Active learning for NLP in predicting the relevance and sentiment of tweets about politics of China

Motivation

In April 2019, the China Data Lab at UC San Diego initialized the “Congress Tweets” project with the intention of exploring more about the US-China relationship.

In order to distinguish the relevant sentimental tweets from the factual tweets, we built two classification models using the content of the tweet to predict the relevance and sentiment score of the tweets.

The goal of this project is to explore the possibility of employing an active learning pipeline to automate the labeling procedure with these two classification models while enhancing the prediction accuracy over time with new coming tweets.

Background

Active Learning is a repetitive process that utilizes a learning algorithm to search for the most informative data for the existing model, rather than training it on the entire dataset.

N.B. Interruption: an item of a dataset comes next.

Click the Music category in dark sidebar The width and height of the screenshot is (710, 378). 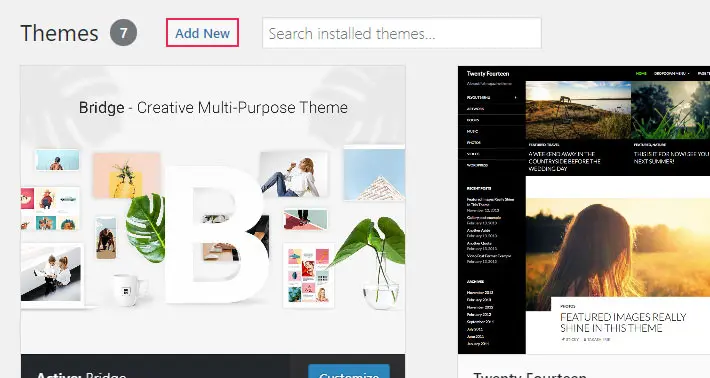(x=472, y=131)
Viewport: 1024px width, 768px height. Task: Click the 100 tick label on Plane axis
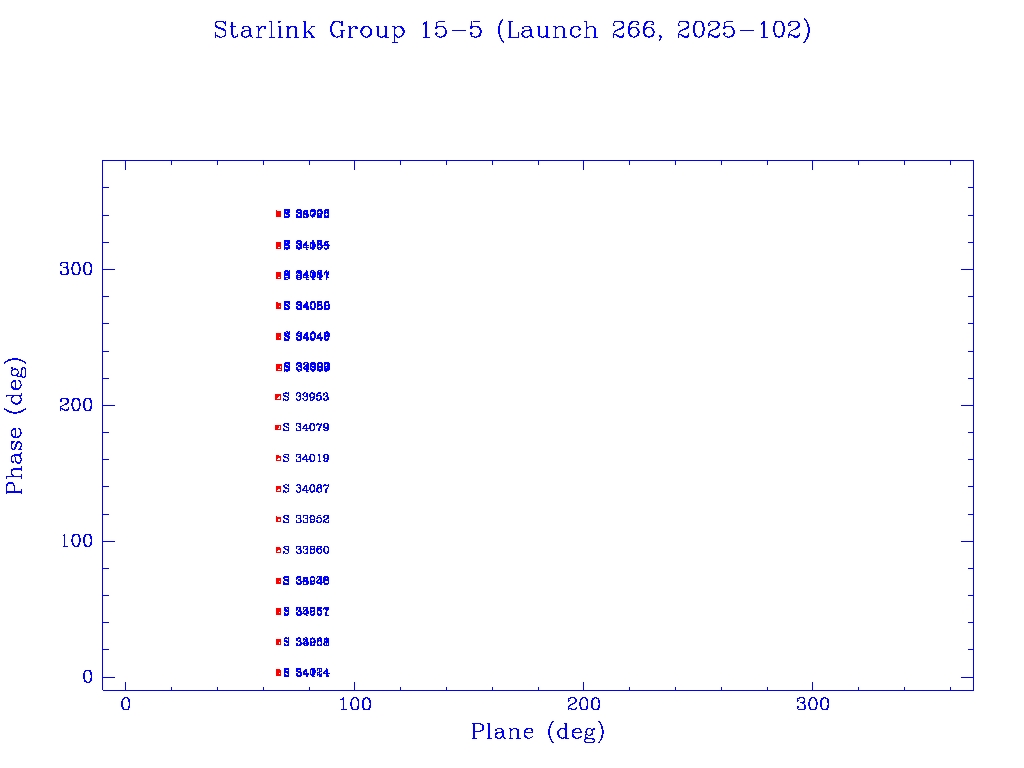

Three general learning scenarios for active learning:

In Member Query Synthesis, the active learning algorithm generates a new unlabeled instance within the input space and queries the human expert for labeling.
In Stream-based Selective Sampling, the unlabeled data is continuously being sent from the data source to the active learner and the active learning needs to decide if it asks the human expert to label the current data based on a query strategy.
In Pool-based Sampling, the most common scenario, most informative data samples are selected from the pool of unlabeled data samples based on some sampling strategies or informativeness measure. Then, the human expert will provide the correct label for these unlabeled data samples. Different from stream-based selective sampling, it focuses on more than one data sample at a time.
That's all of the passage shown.